EXERCISE DESCRIPTION:
In the material below, list every line carrying the string "computer".

EXTRACTED ENTRIES:

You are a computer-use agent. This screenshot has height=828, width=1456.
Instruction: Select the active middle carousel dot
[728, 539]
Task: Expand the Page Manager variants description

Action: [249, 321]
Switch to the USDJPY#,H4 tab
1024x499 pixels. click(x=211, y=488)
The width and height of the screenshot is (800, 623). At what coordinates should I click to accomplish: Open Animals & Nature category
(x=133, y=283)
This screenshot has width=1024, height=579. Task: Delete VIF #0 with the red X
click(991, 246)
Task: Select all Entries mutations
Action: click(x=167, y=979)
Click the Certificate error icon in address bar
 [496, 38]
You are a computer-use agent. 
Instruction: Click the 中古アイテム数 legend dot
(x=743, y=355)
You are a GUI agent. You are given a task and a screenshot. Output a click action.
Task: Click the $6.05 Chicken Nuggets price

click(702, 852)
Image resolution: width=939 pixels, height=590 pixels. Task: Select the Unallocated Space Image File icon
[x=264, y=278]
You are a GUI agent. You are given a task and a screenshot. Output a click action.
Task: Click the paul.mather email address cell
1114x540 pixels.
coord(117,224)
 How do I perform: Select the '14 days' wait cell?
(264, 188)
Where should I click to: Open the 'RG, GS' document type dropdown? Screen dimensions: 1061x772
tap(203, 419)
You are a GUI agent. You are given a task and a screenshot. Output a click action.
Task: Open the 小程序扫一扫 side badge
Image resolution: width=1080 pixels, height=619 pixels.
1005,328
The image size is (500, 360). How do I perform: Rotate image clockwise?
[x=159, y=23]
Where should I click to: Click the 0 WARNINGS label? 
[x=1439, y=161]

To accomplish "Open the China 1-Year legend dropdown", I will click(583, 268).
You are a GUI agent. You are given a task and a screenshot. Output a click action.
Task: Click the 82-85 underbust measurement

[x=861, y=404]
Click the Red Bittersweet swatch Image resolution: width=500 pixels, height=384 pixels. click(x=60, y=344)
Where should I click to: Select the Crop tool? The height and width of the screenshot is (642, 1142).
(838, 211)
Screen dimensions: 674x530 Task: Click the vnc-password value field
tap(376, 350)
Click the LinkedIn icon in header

SOLUTION BELOW:
You are a computer-use agent. This screenshot has height=828, width=1456.
You are a computer-use agent. 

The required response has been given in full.